OVERSIGHT: New Federal Energy Regulatory Commission Chair Willie Phillips will likely steer the regulatory body away from debating the natural gas pipeline review process before FERC gets a fifth member, observers say. (E&E News)

OIL & GAS:
• A U.S. Department of Energy report finds that canceling the Keystone XL pipeline jeopardized 16,000 to 59,000 construction jobs and $3.1 billion in economic impact. (KUMV)
• A new study finds gas-fueled cooking stoves are responsible for 15.4% of Massachusetts’ childhood asthma cases, adding to the growing body of research on health impacts from gas cooking. (Boston Globe)
• Advocates urge President Biden and the U.S. EPA to intervene against the Tennessee Valley Authority’s plans to build a new Tennessee natural gas plant, even though last month’s rolling blackouts were caused in part by coal and gas failures. (WPLN)
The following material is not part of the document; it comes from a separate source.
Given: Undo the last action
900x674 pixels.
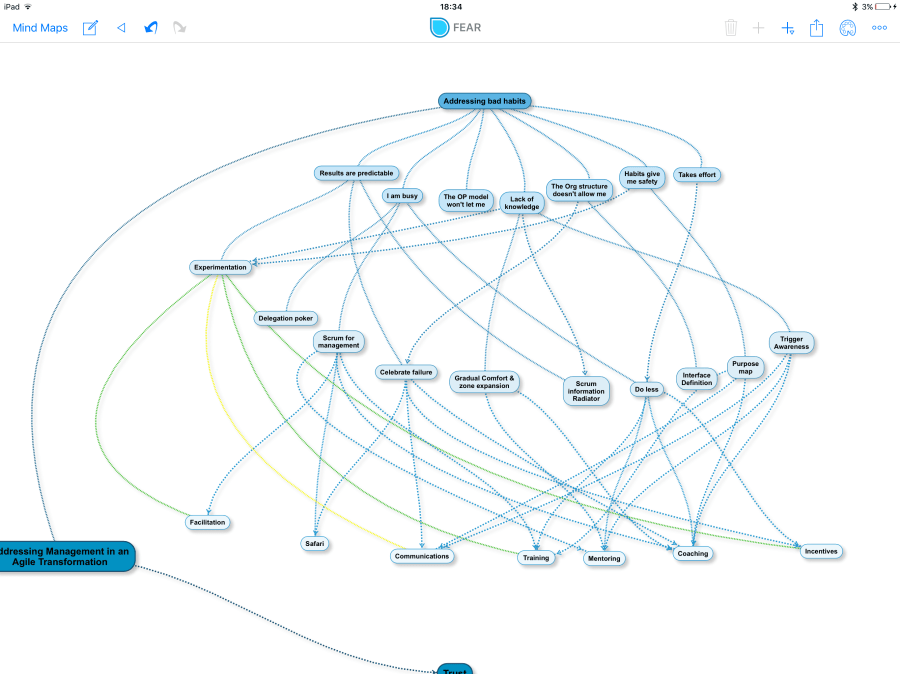Looking at the screenshot, I should point(151,28).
WIND: The developer of a 3,000 MW wind project in southern Wyoming tells regulators it plans to begin construction this year. (Rawlins Times)

GRID: In Connecticut, frustration grows over inability to access Canadian hydropower because of stalled transmission line projects, which some say underscores the need for better interstate collaboration. (Energy News Network)
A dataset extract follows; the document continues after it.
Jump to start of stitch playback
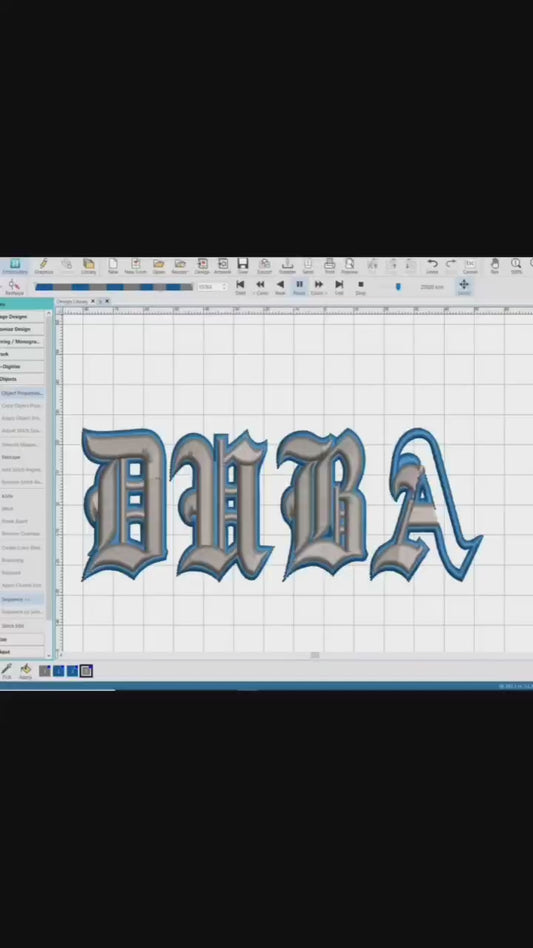Viewport: 533px width, 948px height. tap(240, 287)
BUILDINGS: Colorado Gov. Jared Polis proposes reducing greenhouse gas emissions by limiting sprawl and encouraging high-density development and walkable, transit-friendly homes. (CPR)

COMMENTARY:
• The Inflation Reduction Act now allows federal tax credits to be transferred, changing the game for funding clean energy projects, an investment leader writes. (Utility Dive)
• Continued electric vehicle adoption and the impact of Democratic trifectas in several states are among one reporter’s top energy issues to watch this year. (Inside Climate News)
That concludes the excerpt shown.